• **Required action**: Show each line of the data below that has the string "agent" in it.

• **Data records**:
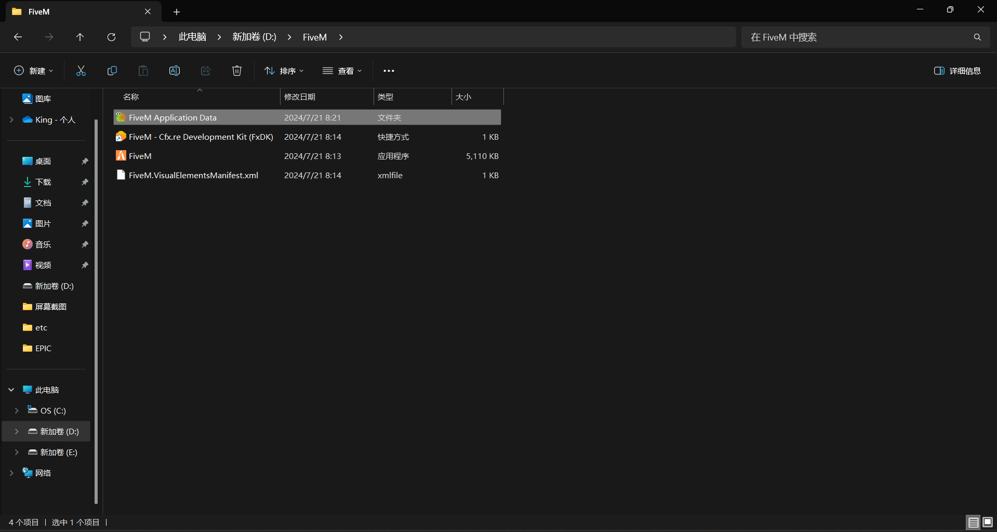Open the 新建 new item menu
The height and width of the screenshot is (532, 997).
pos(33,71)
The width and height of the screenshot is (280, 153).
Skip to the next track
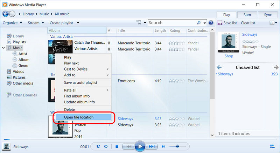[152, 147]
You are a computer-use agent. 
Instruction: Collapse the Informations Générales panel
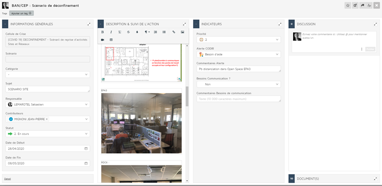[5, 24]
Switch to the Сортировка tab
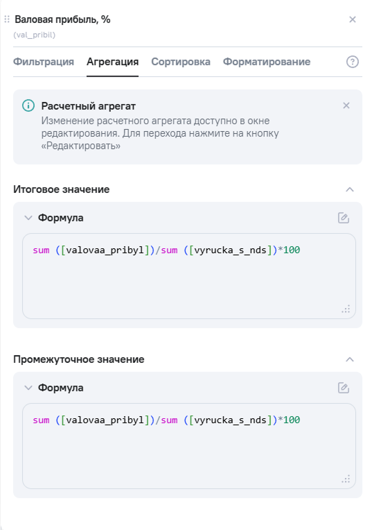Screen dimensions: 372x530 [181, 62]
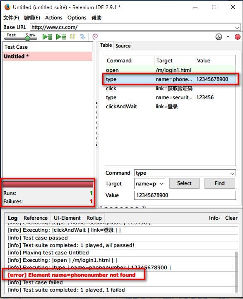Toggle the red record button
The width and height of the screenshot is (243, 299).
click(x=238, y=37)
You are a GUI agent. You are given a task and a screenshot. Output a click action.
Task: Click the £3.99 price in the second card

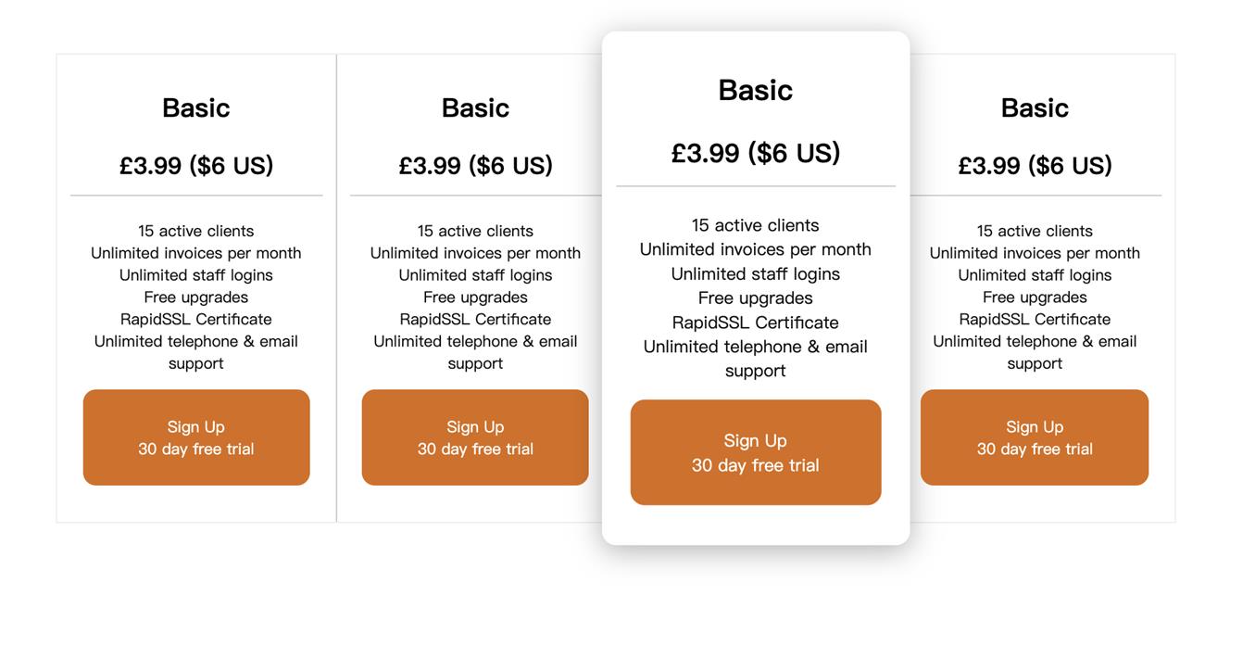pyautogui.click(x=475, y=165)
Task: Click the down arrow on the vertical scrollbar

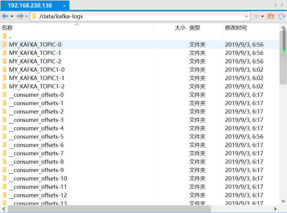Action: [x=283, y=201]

• **Your response**:
You are a computer-use agent. 
You are a GUI agent. You are given a task and a screenshot. Output a click action.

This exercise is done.